(Что сделать):
1. Когда, согласно фрагменту о стигме, возникает проблема стигмы?
2. Пожалуйста, перепишите без изменений часть фрагмента о стигме, которая начинается словами «Кроме того, возможна» и заканчивается словами «очень ортодоксальных евреях.».
3. Допишите следующую часть фрагмента о стигме, начиная сразу после его последнего предложения.

Кроме того, мы можем интерпретировать защитную реакцию индивида на ситуацию как непосредственное проявление его дефекта и затем будем воспринимать и дефект, и реакцию на создаваемую им ситуацию как расплату за что-то, что совершил он сам, его родители или его племя, – отсюда и оправдание нашего поведения по отношению к нему.[13]

Перейдем теперь от анализа с точки зрения нормального человека к анализу того, относительно кого он нормален. Как правило, члены одной социальной категории могут проповедовать жесткое подчинение некоему стандарту поведения, которое – по их мнению и по мнению окружающих – не распространяется на них самих. Например, бизнесмен будет ожидать женственного поведения от женщин и аскетического – от монахов, при этом он не будет считать, что эти стили поведения могут относиться и к нему. Различие здесь состоит в том, что в одном случае норма выполняется, а в другом просто поддерживается. Проблема стигмы возникает не здесь, а лишь когда все участники ситуации ожидают, что определенная категория людей должна не просто поддерживать какую-то норму, но и выполнять ее предписания.

Кроме того, возможна и ситуация, когда индивид не сумеет соответствовать нашим ожиданиям, однако эта неудача практически его не коснется; отчуждение отгораживает его от других людей, собственные представления об идентичности защищают его, в результате он чувствует себя полноценным нормальным человеком и считает, что это мы не вполне нормальны, а не он. Он несет на себе знак стигмы, но, похоже, это не занимает его и не удручает. Вероятность такого восприятия собственной стигмы наглядно описана в рассказах о меннонитах[14], цыганах, закоренелых негодяях или очень ортодоксальных евреях.

(Фрагменты материала):
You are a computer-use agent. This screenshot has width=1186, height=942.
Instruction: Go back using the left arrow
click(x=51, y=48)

* * *

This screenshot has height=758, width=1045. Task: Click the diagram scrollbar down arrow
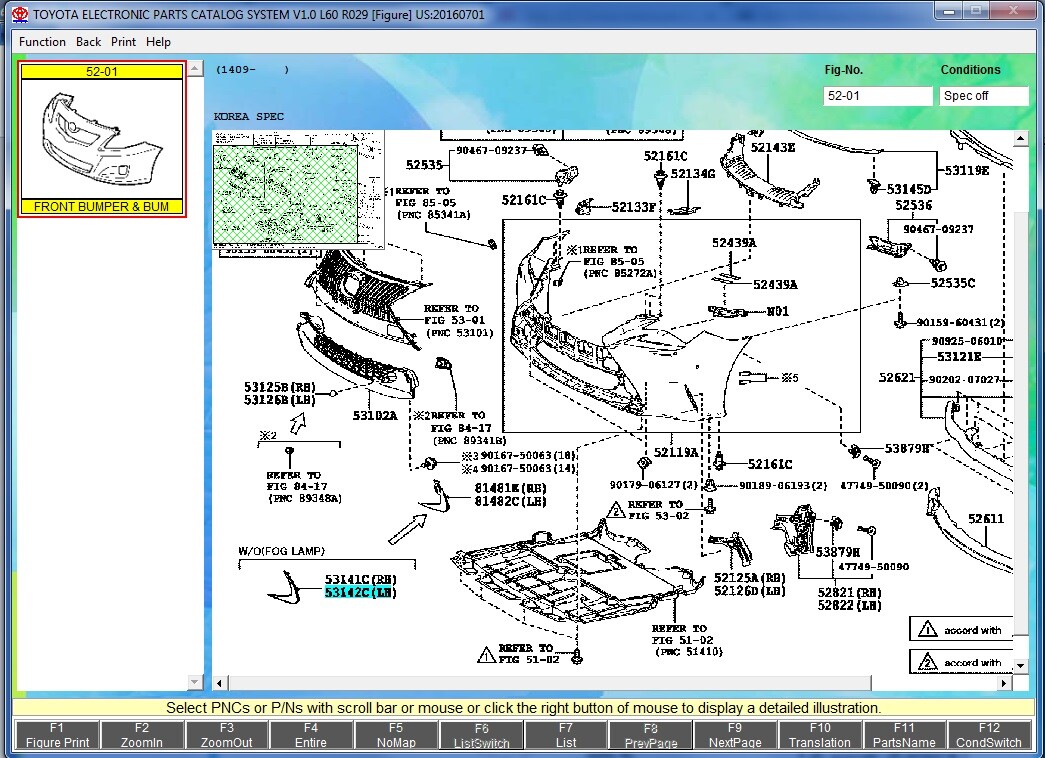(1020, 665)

(Ответы по заданиям):
1. Когда все участники ситуации ожидают, что определенная категория людей должна не просто поддерживать какую-то норму, но и выполнять ее предписания.

2.
Кроме того, возможна и ситуация, когда индивид не сумеет соответствовать нашим ожиданиям, однако эта неудача практически его не коснется; отчуждение отгораживает его от других людей, собственные представления об идентичности защищают его, в результате он чувствует себя полноценным нормальным человеком и считает, что это мы не вполне нормальны, а не он. Он несет на себе знак стигмы, но, похоже, это не занимает его и не удручает. Вероятность такого восприятия собственной стигмы наглядно описана в рассказах о меннонитах[14], цыганах, закоренелых негодяях или очень ортодоксальных евреях.

3.
Однако в современной Америке подобные раздельные системы почета, видимо, уходят в прошлое. Стигматизированный индивид склонен придерживаться тех же убеждений относительно идентичности, что и мы, – и это главное наблюдение. Его самые глубокие чувства касаются того, кто же он; и в этом отношении он может чувствовать себя «нормальным человеком», таким же, как все, – а, значит, заслуживающим таких же шансов и возможностей.[15] (Вообще-то, как бы мы это ни называли, он основывает свои притязания не на том, что, по его мнению, положено каждому, а на том, что положено каждому из определенной социальной категории – той, к которой он сам однозначно относится, например, на основании своего возраста, пола, профессии и т.д.). Однако он может чувствовать (причем, как правило, довольно верно), что, о чем бы ни заявляли другие, на самом деле они не «принимают» его и не готовы с ним взаимодействовать «на равных».[16] Кроме того, усвоенные им стандарты более широкого общества позволяют ему тонко улавливать то, что другие считают недостатком, и это неизбежно заставляет его признавать, пусть даже только на время, что он действительно не является тем, кем он должен быть на самом деле. Стыд становится основным чувством, он возникает из восприятия индивидом своих собственных качеств как позорных, от которых он был бы рад избавиться.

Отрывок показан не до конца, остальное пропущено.